**JOB:** Reproduce the listing word for word, from its first line through the line containing "at (187, 22).", both included.

____

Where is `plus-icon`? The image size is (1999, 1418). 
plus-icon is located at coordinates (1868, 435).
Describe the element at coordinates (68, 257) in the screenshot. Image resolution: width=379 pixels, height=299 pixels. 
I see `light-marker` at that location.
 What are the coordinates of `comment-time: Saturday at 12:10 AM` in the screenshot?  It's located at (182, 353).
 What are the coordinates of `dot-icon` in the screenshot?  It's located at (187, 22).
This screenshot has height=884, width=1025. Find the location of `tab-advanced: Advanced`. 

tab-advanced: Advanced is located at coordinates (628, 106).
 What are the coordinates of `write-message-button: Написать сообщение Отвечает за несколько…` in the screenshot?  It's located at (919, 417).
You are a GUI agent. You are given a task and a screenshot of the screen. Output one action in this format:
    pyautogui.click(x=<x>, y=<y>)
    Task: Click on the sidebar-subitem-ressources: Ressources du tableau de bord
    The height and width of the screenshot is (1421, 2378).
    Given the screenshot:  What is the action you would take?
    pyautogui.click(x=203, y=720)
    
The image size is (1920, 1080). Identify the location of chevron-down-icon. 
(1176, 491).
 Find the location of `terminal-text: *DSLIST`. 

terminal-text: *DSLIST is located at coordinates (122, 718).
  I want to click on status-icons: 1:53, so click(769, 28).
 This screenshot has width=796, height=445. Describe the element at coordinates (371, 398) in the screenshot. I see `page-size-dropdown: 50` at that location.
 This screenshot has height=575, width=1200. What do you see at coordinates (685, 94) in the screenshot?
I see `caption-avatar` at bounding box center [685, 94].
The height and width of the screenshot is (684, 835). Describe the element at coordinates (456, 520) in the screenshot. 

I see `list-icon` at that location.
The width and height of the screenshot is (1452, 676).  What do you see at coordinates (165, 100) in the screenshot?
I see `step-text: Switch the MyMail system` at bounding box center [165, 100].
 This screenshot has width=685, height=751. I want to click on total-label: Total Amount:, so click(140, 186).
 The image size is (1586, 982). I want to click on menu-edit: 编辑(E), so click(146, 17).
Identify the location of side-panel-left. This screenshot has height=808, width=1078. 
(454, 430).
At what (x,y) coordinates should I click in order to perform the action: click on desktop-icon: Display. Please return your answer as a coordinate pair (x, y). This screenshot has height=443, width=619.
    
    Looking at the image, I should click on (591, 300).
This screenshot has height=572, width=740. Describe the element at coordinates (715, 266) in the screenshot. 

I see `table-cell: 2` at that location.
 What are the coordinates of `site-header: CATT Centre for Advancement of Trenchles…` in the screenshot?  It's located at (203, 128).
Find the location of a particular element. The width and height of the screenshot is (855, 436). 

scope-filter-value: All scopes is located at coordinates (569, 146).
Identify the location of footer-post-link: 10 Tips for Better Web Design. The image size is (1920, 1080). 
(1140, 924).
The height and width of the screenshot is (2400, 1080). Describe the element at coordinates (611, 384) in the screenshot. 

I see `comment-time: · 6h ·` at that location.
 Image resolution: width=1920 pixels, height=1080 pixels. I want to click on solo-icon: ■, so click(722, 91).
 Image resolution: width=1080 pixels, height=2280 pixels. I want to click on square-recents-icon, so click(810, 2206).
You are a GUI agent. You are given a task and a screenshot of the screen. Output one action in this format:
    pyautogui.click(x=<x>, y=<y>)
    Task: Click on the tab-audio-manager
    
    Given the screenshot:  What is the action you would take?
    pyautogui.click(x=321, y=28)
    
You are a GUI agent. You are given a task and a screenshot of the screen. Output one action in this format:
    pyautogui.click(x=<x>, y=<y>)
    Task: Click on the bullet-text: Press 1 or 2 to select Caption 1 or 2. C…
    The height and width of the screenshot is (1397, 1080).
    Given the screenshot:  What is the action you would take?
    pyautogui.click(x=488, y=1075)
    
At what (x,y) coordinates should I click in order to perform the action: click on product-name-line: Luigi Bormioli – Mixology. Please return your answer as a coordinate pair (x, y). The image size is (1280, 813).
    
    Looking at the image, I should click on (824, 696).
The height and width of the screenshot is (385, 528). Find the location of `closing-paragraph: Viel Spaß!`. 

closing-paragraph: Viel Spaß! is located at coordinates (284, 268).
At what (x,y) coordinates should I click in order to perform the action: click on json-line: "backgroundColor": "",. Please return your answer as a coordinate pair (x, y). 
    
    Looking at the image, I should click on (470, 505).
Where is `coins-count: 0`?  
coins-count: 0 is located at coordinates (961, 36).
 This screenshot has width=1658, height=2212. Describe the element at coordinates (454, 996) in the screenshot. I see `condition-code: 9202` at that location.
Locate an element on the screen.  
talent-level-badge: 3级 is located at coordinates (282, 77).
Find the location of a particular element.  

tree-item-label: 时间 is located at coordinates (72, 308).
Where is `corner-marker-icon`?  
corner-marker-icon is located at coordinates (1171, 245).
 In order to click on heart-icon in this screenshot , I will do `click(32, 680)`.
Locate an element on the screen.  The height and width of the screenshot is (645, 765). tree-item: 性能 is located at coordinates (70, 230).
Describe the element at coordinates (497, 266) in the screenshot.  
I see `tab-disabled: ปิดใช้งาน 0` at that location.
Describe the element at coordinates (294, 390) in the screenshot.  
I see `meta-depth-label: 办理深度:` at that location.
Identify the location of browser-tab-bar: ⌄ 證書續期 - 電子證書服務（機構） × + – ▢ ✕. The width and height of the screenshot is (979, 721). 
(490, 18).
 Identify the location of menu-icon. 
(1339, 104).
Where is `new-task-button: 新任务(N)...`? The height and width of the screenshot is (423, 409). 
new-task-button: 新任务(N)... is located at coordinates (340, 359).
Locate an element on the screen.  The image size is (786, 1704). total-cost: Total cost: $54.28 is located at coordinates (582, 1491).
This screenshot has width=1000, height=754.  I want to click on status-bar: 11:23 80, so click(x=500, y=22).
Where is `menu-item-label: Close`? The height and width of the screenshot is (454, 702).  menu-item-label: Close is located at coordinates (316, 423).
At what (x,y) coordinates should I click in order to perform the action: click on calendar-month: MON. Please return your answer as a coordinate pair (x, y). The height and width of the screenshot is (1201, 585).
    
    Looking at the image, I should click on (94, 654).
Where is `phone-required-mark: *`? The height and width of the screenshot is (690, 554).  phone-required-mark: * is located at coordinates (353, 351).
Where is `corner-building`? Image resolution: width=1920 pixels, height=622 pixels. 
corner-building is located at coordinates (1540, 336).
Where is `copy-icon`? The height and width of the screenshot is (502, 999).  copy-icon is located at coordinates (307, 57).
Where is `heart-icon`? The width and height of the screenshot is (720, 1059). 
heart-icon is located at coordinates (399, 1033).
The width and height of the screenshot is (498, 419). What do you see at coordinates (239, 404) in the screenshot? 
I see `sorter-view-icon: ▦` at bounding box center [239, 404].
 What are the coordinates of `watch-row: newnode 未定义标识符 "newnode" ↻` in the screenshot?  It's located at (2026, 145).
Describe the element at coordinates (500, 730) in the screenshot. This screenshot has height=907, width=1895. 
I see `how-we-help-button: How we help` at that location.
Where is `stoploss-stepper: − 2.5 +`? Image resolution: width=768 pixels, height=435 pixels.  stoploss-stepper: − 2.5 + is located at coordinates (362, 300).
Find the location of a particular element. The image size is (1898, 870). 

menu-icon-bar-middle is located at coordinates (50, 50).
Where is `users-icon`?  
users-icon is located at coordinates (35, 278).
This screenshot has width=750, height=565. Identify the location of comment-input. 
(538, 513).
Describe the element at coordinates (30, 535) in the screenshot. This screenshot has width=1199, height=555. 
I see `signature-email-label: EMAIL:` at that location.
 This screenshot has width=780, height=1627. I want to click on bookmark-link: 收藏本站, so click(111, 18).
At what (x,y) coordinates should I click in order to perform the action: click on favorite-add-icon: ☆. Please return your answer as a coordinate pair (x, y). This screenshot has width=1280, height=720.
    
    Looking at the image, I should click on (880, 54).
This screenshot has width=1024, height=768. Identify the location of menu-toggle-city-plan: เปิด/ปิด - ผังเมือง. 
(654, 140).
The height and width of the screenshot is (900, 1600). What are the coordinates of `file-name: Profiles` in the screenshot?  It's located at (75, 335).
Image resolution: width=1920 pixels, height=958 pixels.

____

**WRITTEN RESPONSE:**
Where is `plus-icon`? The image size is (1999, 1418). 
plus-icon is located at coordinates (1868, 435).
Describe the element at coordinates (68, 257) in the screenshot. Image resolution: width=379 pixels, height=299 pixels. 
I see `light-marker` at that location.
 What are the coordinates of `comment-time: Saturday at 12:10 AM` in the screenshot?  It's located at (182, 353).
 What are the coordinates of `dot-icon` in the screenshot?  It's located at (187, 22).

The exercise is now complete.